Il racconto si organizza intorno a due coppie di opposti: la prima parte è dominata dalla coppia: “umido/asciutto”; la seconda dalla coppia “neutro/salato” per finire al neutro insipido in un continuo slittamento verso il neutro totale, che non è né maschio né femmina e tende a coincidere con le cose tutte e con Dio secondo un’ipotesi panteistica. È stato notato come in questo percorso ci sia un ritorno del represso (Francesca Ruina in “Doppio zero” del 1° aprile 2016), che è – a mio avviso – prima sessuale e poi non sociale (come è nell’ipotesi di Orlando), ma pre-umano. L’umido della prima parte sicuramente rimanda al sessuale, a cominciare dall’accenno iniziale alla “terza gamba”, che manca alla protagonista, fino al procedere del dialogo con un “tu istituzionale”, quasi montaliano. “La vita, amore mio, è una seduzione grande, dove tutto ciò che esiste si seduce. Quella stanza che era deserta e pertanto primariamente viva. Io ero giunta al nulla, e il nulla era vivo e umido”. L’Edipo è dichiarato esplicitamente: “amore mio la verità non può essere cattiva. La verità è quello che è … deve essere la nostra grande garanzia, così come l’aver desiderato il padre o la madre è tanto fatale da essere stata necessariamente la nostra base”. La regressione va oltre nel viaggio vertiginoso a ritroso della protagonista: “al mio bacio la tua vita più profondamente insipida mi era data, e baciare il tuo volto era scipito e diligente lavoro paziente d’amore, era donna che tesse un uomo” .
Nel progressivo slittamento la voce narrante arriva al “pre-umano” e all’”inumano” delle cose inanimate in un processo di disumanizzazione: “ascolta, davanti alla blatta viva, il peggio è stato scoprire che il mondo non è umano, e che noi non siamo umani”. Non è un caso che nella stessa pagina una generica donna si mette “a quattro zampe” e viene detto che “talvolta la vita ritorna”. E’ un rimosso più generale che ritorna, la vita stessa, “la parte-cosa delle persone … la parte-cosa, materia del Dio”. Alla disumanizzazione non viene attribuito il significato negativo del senso comune. Per comprendere questo bisogna ricorrere all’idea inconscia del “simmetrico” di Matte-Blanco, che non è né maschio né femmina, perché è semplicemente indifferenziato, cioè è contemporaneamente questo e quello.
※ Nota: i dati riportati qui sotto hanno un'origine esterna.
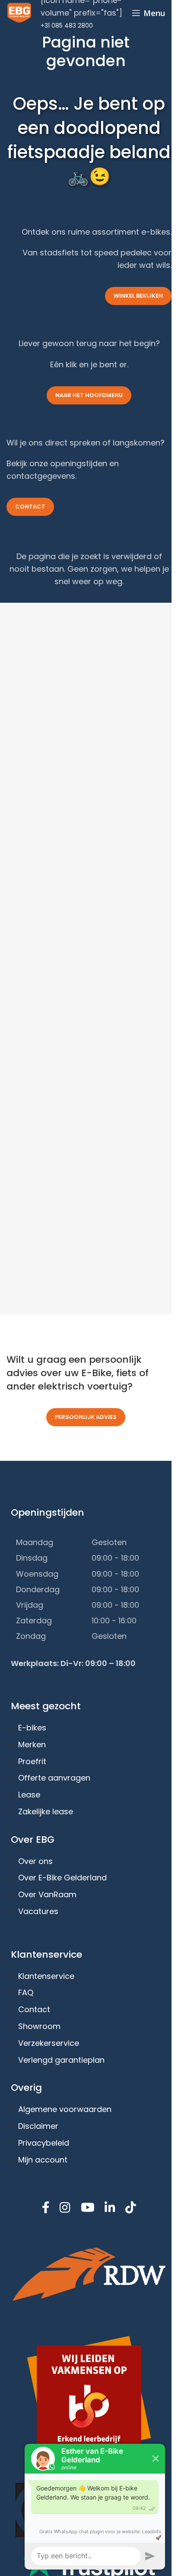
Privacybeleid (43, 2142)
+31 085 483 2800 (67, 25)
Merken (32, 1744)
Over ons (35, 1861)
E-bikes (32, 1727)
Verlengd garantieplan (61, 2059)
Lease (29, 1794)
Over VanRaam (47, 1894)
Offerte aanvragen (54, 1777)
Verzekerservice (48, 2043)
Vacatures (38, 1911)
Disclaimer (38, 2126)
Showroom (39, 2026)
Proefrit (32, 1761)
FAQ (25, 1992)
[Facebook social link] (45, 2208)
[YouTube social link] (87, 2208)
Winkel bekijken (138, 296)
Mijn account (42, 2159)
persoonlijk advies (86, 1417)
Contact (30, 506)
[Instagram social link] (65, 2208)
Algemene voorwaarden (64, 2109)
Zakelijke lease (45, 1811)
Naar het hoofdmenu (89, 395)
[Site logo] (19, 12)
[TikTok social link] (130, 2208)
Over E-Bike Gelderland (62, 1877)
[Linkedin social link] (109, 2208)
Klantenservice (46, 1976)
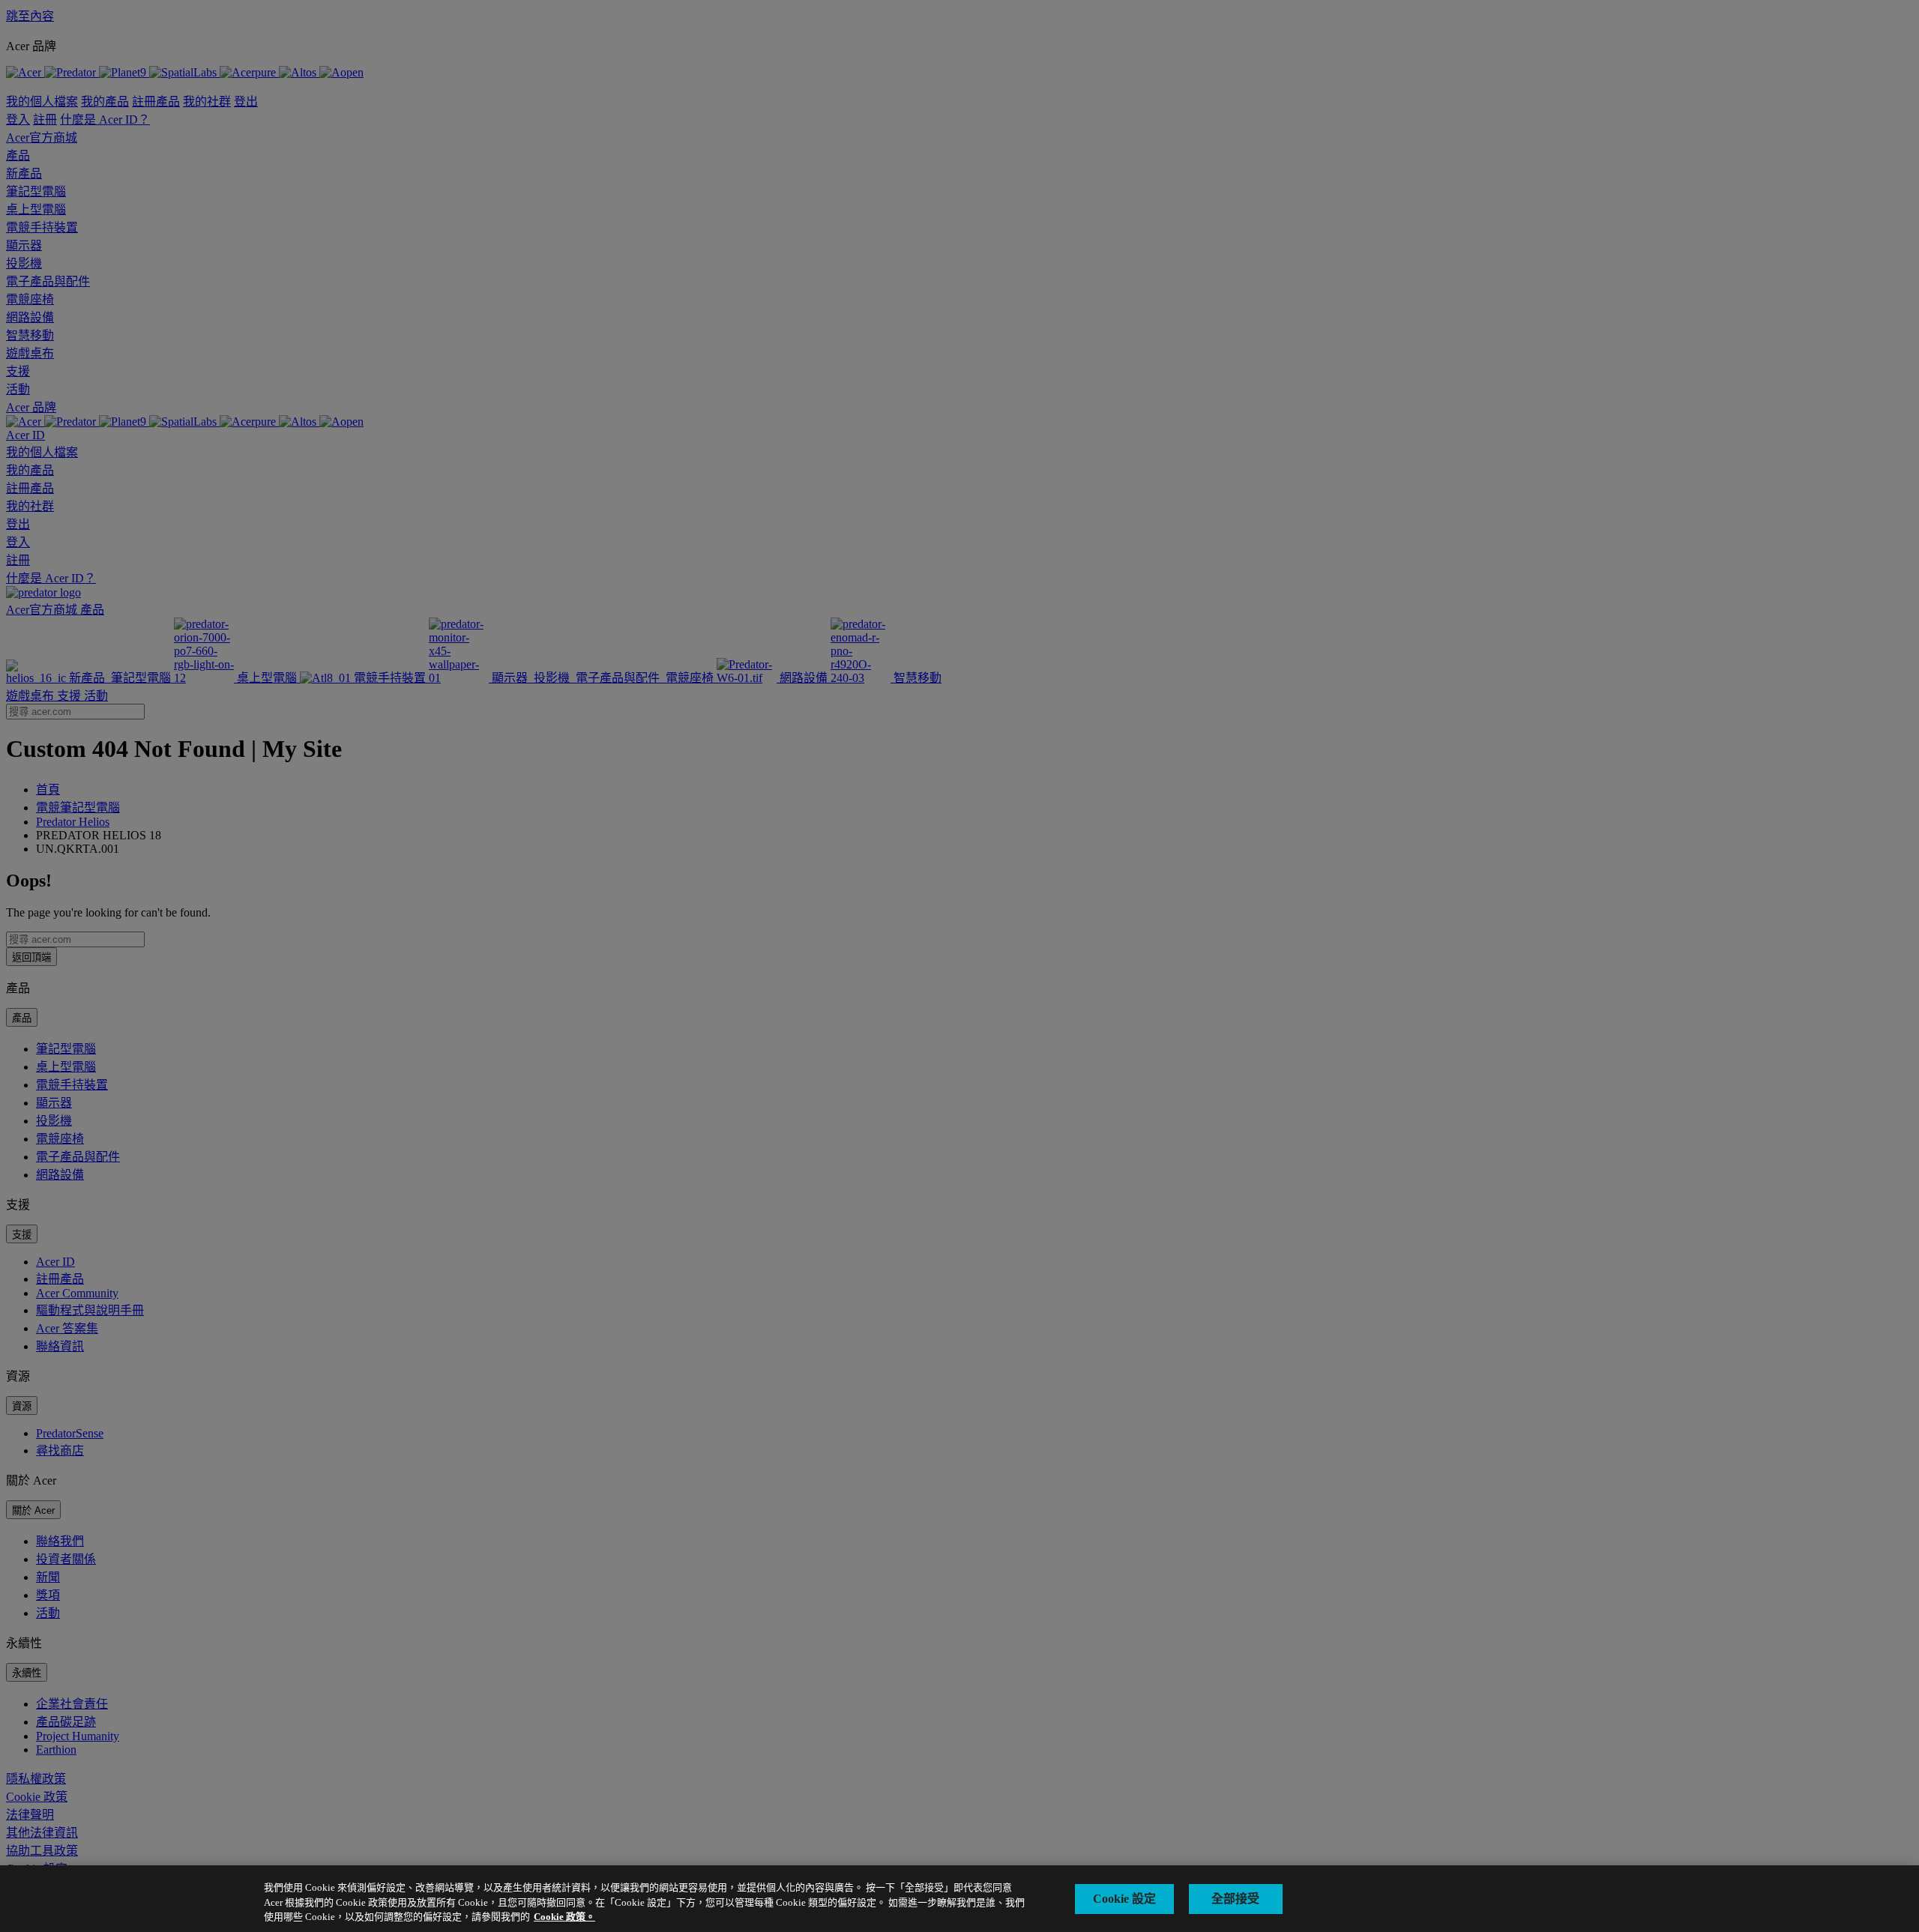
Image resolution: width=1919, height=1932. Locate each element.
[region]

Quindi nel libro ci troviamo progressivamente non solo al riemergere del rimosso sessuale e sociale, ma anche al riemergere di un pre-esistente inconscio pre-umano.
Per questa via la voce narrante arriva alla “spersonalizzazione come destituzione dell’individuale inutile … c’è stato il momento in cui ho visto che la blatta e la blatta di tutte le blatte, così voglio, da me stessa e in me stessa, ritrovare la donna di tutte le donne”.
Il racconto finisce con alcune considerazioni sullo”splendore di avere un linguaggio” come destino umano: “il linguaggio è il mio sforzo umano. Per destino devo andare a cercare e per destino torno a mani vuote. Però – ritorno con l’indicibile” . Questa è la scommessa della Lispector: dire l’indicibile in un continuo rovesciamento di fronti, che lascia sbigottito il lettore. E’ una scrittura che definirei “ossimorica” o simmetrica che tiene insieme cose diverse anche opposte, che pretende di discendere all’inferno e insieme di accedere ad un paradiso delle cose neutro: “non essendo, io ero”; “avrei realizzato il mio destino specificamente umano solo se mi fossi consegnata … a ciò che non era già più io, a ciò che è ormai inumano”.